Collected data entries:

- - - - - - -

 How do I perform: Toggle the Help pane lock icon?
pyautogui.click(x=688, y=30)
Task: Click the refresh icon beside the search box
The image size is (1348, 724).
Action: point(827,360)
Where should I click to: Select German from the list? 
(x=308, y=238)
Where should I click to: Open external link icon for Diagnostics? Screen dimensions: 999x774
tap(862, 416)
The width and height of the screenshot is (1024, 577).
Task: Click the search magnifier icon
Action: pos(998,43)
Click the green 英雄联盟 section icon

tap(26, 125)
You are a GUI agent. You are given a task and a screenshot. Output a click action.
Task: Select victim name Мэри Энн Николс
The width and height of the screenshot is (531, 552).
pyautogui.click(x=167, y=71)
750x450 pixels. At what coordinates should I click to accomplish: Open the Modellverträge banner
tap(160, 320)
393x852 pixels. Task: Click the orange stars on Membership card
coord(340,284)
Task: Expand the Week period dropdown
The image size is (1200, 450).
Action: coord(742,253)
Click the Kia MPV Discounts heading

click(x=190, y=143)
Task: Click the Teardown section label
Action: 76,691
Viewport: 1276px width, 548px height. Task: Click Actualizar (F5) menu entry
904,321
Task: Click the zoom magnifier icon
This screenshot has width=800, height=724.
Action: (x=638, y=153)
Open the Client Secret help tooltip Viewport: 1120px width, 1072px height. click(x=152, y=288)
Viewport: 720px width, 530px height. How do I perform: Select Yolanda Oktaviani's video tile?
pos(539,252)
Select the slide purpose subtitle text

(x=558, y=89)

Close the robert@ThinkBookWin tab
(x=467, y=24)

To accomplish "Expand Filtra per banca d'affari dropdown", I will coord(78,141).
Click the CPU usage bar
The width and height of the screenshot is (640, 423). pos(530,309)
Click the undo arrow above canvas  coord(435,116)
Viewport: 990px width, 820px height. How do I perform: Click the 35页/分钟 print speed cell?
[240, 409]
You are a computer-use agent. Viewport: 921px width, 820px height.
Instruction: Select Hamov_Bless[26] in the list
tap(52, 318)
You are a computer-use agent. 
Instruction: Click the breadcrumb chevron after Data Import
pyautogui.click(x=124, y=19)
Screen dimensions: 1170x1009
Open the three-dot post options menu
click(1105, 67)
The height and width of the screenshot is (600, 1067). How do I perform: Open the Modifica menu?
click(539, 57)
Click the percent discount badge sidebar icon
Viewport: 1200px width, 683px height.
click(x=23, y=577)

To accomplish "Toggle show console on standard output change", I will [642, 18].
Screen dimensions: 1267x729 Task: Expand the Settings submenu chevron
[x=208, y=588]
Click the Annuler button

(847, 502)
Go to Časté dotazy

- - - - - - -

WORK INSTRUCTIONS:
Your task is to transcribe exactly the lines from the one with "Click the CPU usage bar" through the end of the data, both included, and nothing besides.

ANSWER BELOW:
Click the CPU usage bar
The width and height of the screenshot is (640, 423). pos(530,309)
Click the undo arrow above canvas  coord(435,116)
Viewport: 990px width, 820px height. How do I perform: Click the 35页/分钟 print speed cell?
[240, 409]
You are a computer-use agent. Viewport: 921px width, 820px height.
Instruction: Select Hamov_Bless[26] in the list
tap(52, 318)
You are a computer-use agent. 
Instruction: Click the breadcrumb chevron after Data Import
pyautogui.click(x=124, y=19)
Screen dimensions: 1170x1009
Open the three-dot post options menu
click(1105, 67)
The height and width of the screenshot is (600, 1067). How do I perform: Open the Modifica menu?
click(539, 57)
Click the percent discount badge sidebar icon
Viewport: 1200px width, 683px height.
click(x=23, y=577)

To accomplish "Toggle show console on standard output change", I will [642, 18].
Screen dimensions: 1267x729 Task: Expand the Settings submenu chevron
[x=208, y=588]
Click the Annuler button

(847, 502)
Go to Časté dotazy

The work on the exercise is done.